Corpora are the basic language resources. They have been used by linguists for about thirty years. We have learned that the early discussion on the representativeness of corpora led in the wrong direction. Corpora represent nothing but the texts they consist of, and certainly not a language universe. The analysis of corpora has given rise to new insights, particularly concerning the vocabulary. In the sixties, we were accustomed to think that we could define the core of general language as the intersection of special languages and that such a definition would make it possible to define a finite general language vocabulary of perhaps 50,000 to 100,000 lemmata. Today, we are much less sure about the usefulness of such constructs. Instead, we talk about balanced corpora, corpora composed according to parameters like text type (e.g., 3^rd person, present tense only), genre (e.g., romance, instruction, free asymmetrical conversation) and domain (e.g., angling, crime, stock exchange).

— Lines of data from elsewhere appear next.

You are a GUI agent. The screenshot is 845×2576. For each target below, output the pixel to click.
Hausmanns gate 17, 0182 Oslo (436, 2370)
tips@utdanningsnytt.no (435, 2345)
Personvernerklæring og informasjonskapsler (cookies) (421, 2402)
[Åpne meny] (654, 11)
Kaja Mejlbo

We know that a balanced corpus regardless of size, number of parameters, and numbers of values assigned to each parameter does not represent general language; instead, we say it can be used for a number of different purposes. It does not represent the vocabulary of general language because a general language vocabulary is not a meaningful concept. All we can say is that we aim at a corpus that is 'saturated' in terms of the vocabulary. This means that a particular chunk of our balanced corpus representing one text type, one genre, and one domain (e.g., texts in the 1st and 3rd person, past, and present tense; newspaper diary; angling) is saturated once the growth rate of the vocabulary stops decreasing and becomes constant. There is no point from which there will be no hitherto unrecorded words, but there is a point from which there will be perhaps eight new words (types) for each 10,000 additional words of text (tokens). Saturation of corpora is a fairly new concept, and no one knows yet what it leads to in terms of corpus size.